------ Given records

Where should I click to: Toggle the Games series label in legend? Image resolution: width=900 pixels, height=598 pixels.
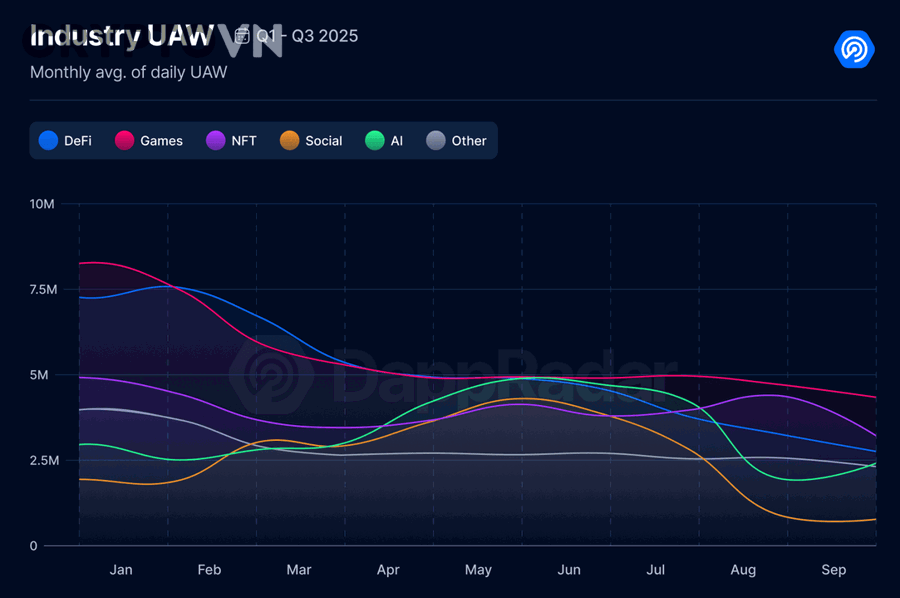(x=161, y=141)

------------
------ Given records

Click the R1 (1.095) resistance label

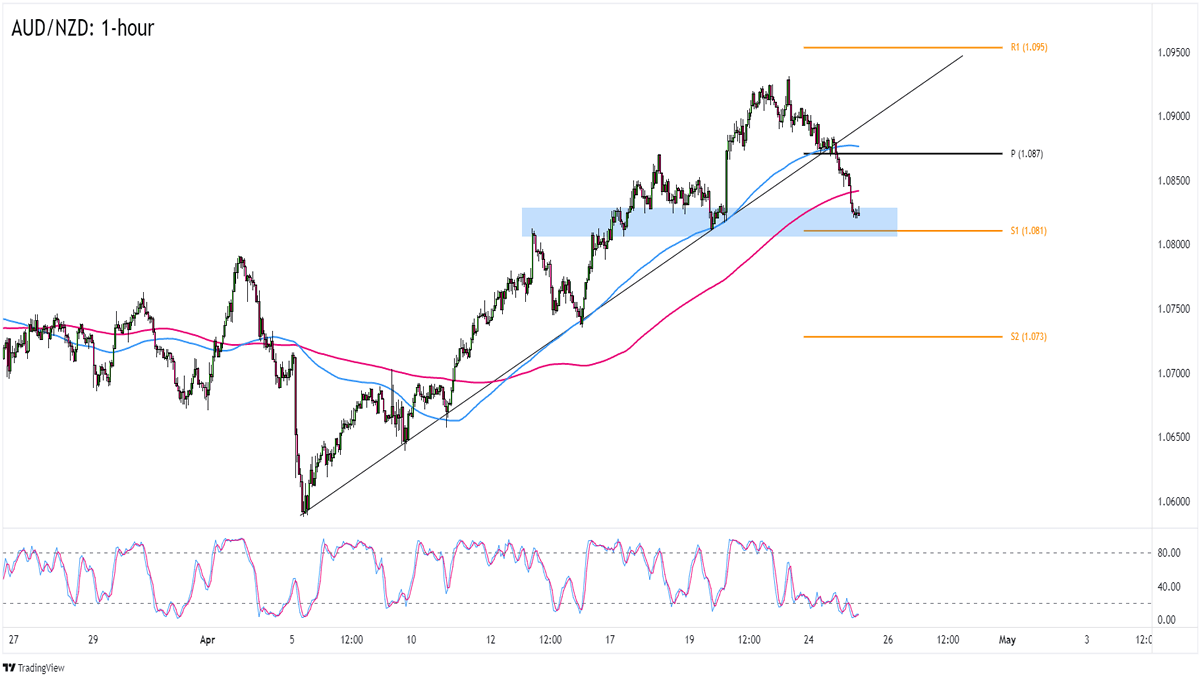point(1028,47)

------------
------ Given records

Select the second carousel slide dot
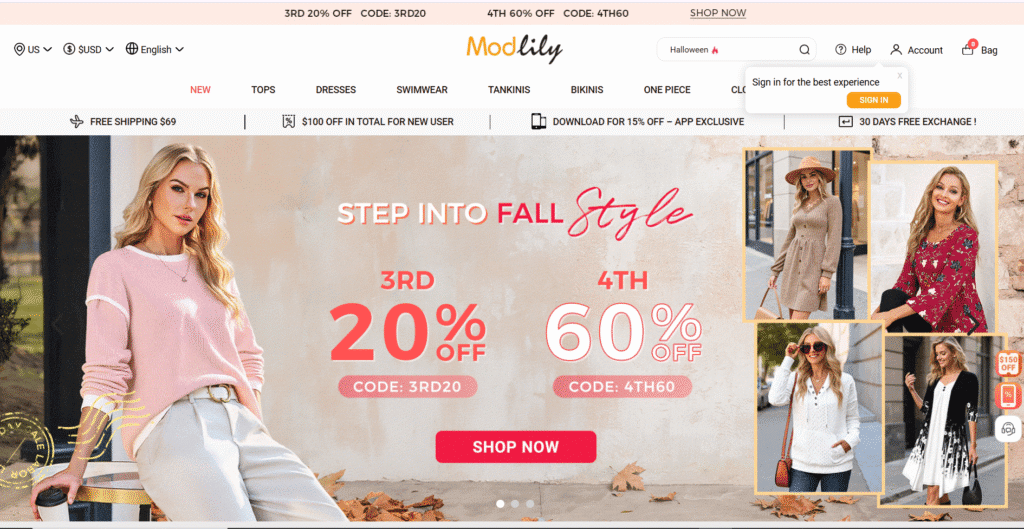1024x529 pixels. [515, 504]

------------

→ **Task instructions**
Rewrite the records from the line with "Where should I" through the line with "(x=161, y=141)", swapping "legend" for "key" and changing nothing else. Leave out the pictures.

→ **Problem solution**
Where should I click to: Toggle the Games series label in key? Image resolution: width=900 pixels, height=598 pixels.
(x=161, y=141)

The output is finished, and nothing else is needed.